Opinion
2019–00526 Index No. 2217/16
07-15-2020
Buttafuoco & Associates, PLLC, Woodbury, N.Y. (Ellen Buchholz of counsel), for appellant. Frenkel Lambert Weiss Weisman & Gordon, LLP, Bay Shore, N.Y. (Lawrence Lambert and Todd Weisman of counsel), for respondents.
Buttafuoco & Associates, PLLC, Woodbury, N.Y. (Ellen Buchholz of counsel), for appellant.
Frenkel Lambert Weiss Weisman & Gordon, LLP, Bay Shore, N.Y. (Lawrence Lambert and Todd Weisman of counsel), for respondents.
RUTH C. BALKIN, J.P., JOHN M. LEVENTHAL, JOSEPH J. MALTESE, ANGELA G. IANNACCI, JJ.
DECISION & ORDER
In an action to recover damages for personal injuries, the plaintiff appeals from an order of the Supreme Court, Nassau County (R. Bruce Cozzens, Jr., J.), entered November 27, 2018. The order granted the defendants' motion for summary judgment dismissing the complaint.
ORDERED that the order is affirmed, with costs.
On the evening of January 2, 2014, the plaintiff allegedly slipped and fell inside a restaurant in Nassau County. The restaurant was operated by the defendant Jackson Roadhouse, LLC, which leased the premises from the defendant Frisco, LLC. The plaintiff subsequently commenced this personal injury action against the defendants. The defendants moved for summary judgment dismissing the complaint. The Supreme Court granted the defendants' motion, and the plaintiff appeals.
A defendant moving for summary judgment dismissing a complaint in a slip-and-fall action can meet its initial burden as the movant by demonstrating that the plaintiff did not know what caused him or her to fall (see Defino v. Interlaken Owners, Inc., 125 A.D.3d 717, 4 N.Y.S.3d 89 ; Kudrina v 82–04 Lefferts Tenants Corp., 110 A.D.3d 963, 973 N.Y.S.2d 364 ). In a slip-and-fall case, a plaintiff's inability to identify the cause of the fall is fatal to the cause of action because a finding that the defendant's negligence, if any, proximately caused the plaintiff's injuries would be based on speculation (see Rodriguez v. New York Hous. Auth., 169 A.D.3d 947, 948–949, 94 N.Y.S.3d 318 ; DiLorenzo v. S.I.J. Realty Co., LLC, 115 A.D.3d 701, 702, 981 N.Y.S.2d 590 ; Louman v. Town of Greenburgh, 60 A.D.3d 915, 916, 876 N.Y.S.2d 112 ).

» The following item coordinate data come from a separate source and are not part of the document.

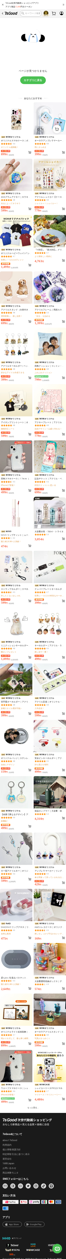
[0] (54, 13)
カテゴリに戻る (33, 80)
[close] (2, 4)
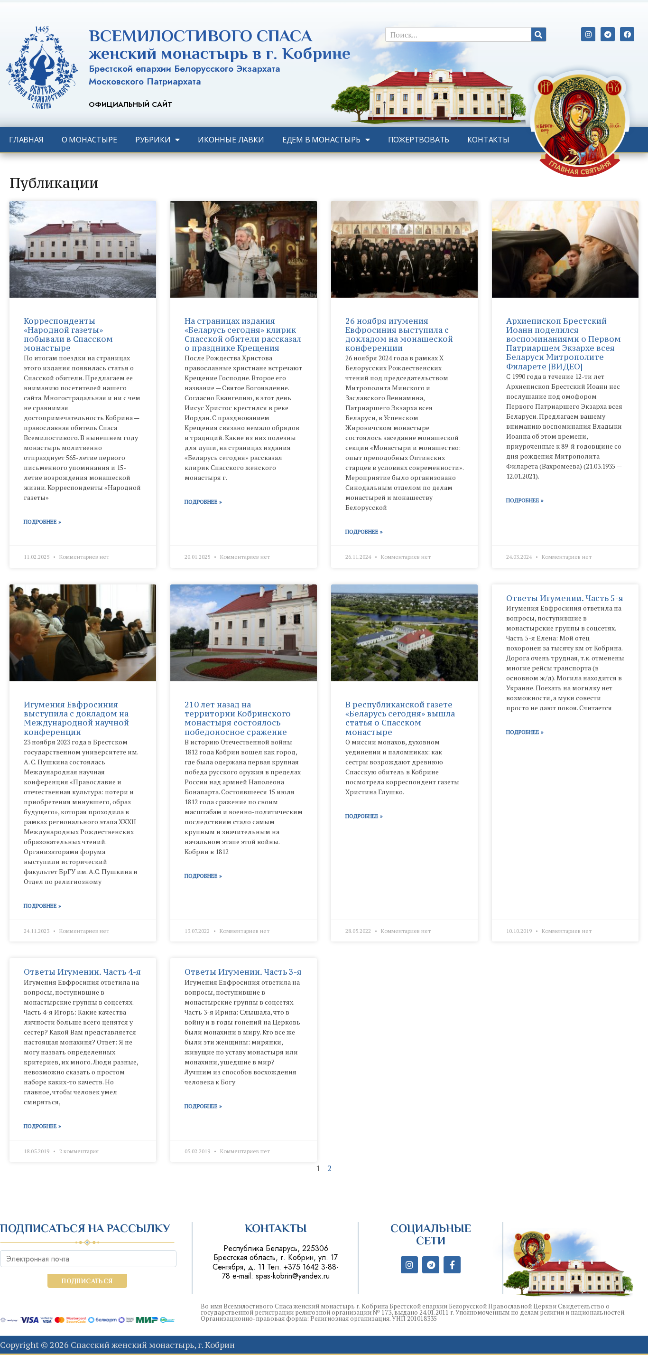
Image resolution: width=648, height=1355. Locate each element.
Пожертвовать (419, 139)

In support of their motion, the defendants submitted, inter alia, a transcript of the plaintiff's deposition testimony, which demonstrated that the plaintiff could not identify the cause of her fall without engaging in speculation (see Goldberg v. Village of Mount Kisco, 125 A.D.3d 929, 930, 5 N.Y.S.3d 149 ; McFadden v. 726 Liberty Corp., 89 A.D.3d 1067, 1068, 933 N.Y.S.2d 617 ; Blochl v. RT Long Is. Franchise, LLC, 70 A.D.3d 993, 895 N.Y.S.2d 511 ). In opposition, the plaintiff failed to raise a triable issue of fact.
Accordingly, we agree with the Supreme Court's determination to grant the defendants' motion for summary judgment dismissing the complaint.
BALKIN, J.P., LEVENTHAL, MALTESE and IANNACCI, JJ., concur.